12 Väter, einfache Bürger werden das Zeichen X bilden - sie werden nackt, aber auf dem Bauch liegend Teil eines Kunstwerks, eines Bildes sein, das ein Profifotograf schießen wird. Dabei wird alles ferngesteuert ablaufen: Die Modelle werden ihr Zeichen an den Rand des Kunstwerks setzten – klein, unauffällig aber präsent. Deshalb muss der Fotokünstler Abstand gewinnen – vom Motiv und vom menschlichen X. Dies erreicht er mit einem speziellen Stativ, das die Kamera auf 12 Meter Höhe hievt. Der Fotograf, mit seiner zum Teil eigens für dieses Projekt hergestellten Ausrüstung, und die Zusammenarbeit mit einer Werbeagentur versprechen eine anspruchsvolle, ästhetische und qualitativ hochwertige Umsetzung. Als Location für die Kunstwerke sind unter anderem ein Bundesligastadion oder die Zugspitze in Planung. Aktuelle Informationen erhält man immer auf der Homepage, die das Projekt durch alle seine Entwicklungsphasen begleitet. So erfährt man etwas über die Motivation der teilnehmenden Väter oder über den aktuellen Stand der Shootings. Ein Fotojournalist und ein Dokumentarfilmer werden das Projekt begleiten.

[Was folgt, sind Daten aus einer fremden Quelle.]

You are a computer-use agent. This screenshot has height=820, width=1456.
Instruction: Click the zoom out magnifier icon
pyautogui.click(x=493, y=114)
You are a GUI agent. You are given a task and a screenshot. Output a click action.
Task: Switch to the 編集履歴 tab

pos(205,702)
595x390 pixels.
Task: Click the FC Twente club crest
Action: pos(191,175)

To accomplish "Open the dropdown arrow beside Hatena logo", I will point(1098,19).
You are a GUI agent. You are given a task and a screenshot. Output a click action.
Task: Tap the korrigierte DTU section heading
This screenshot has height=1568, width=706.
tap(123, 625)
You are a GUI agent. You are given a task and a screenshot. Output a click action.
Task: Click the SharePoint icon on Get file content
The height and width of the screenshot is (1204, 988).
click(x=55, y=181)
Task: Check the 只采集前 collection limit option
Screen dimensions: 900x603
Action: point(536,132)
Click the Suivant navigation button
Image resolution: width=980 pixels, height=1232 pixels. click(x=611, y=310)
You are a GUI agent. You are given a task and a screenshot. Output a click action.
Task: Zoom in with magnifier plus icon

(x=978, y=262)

„Eine Frage taucht bei dem Projekt immer wieder auf: Warum wir nackte Männer und das Thema Kindesmissbrauch zusammenbringen“, dazu erklärt der Initiator der Serie X, Bernd Köhle: „Die Antwort ist ganz einfach: Wir bestimmen selbst über unsere Körper und was damit gemacht wird. Das muss auch für Kinder gelten. Bei sexuell missbrauchten Kindern wurde diese Selbstbestimmung, mit welchen Mitteln auch immer, außer Kraft gesetzt. Es soll in den Köpfen der Menschen präsent bleiben und auch kontrovers diskutiert werden. Wichtig ist, dass darüber gesprochen und vielleicht eine höhere Sensibilisierung erreicht wird. Ein Kalender mit Edelweiss-Bildchen wird wohl niemanden interessieren.“
Alle beteiligten Personen und Firmen arbeiten für das Projekt kostenlos. „Unser Ziel ist, das gesamte Projekt ohne Minderung der Erlöse umzusetzen. Wir haben bereits eine Druckerei gefunden, die ihre Arbeitsleistung für etwa 30.000 Kalender im Großformat zur Verfügung stellt“, erzählt Köhle. „Das Projekt kann starten.“ Denn Kinder brauchen Liebe und Geborgenheit. Wenn sie enttäuscht oder gar missbraucht werden, sind diese Kinder für ihr gesamtes Leben traumatisiert. Zu viele Männer zerstören mit ihrem Körper Kinderseelen. Die Modelle von Serie-X dagegen wollen mit ihrem Körper ein Zeichen gegen den Missbrauch von Kindern setzen – und damit Kindern helfen.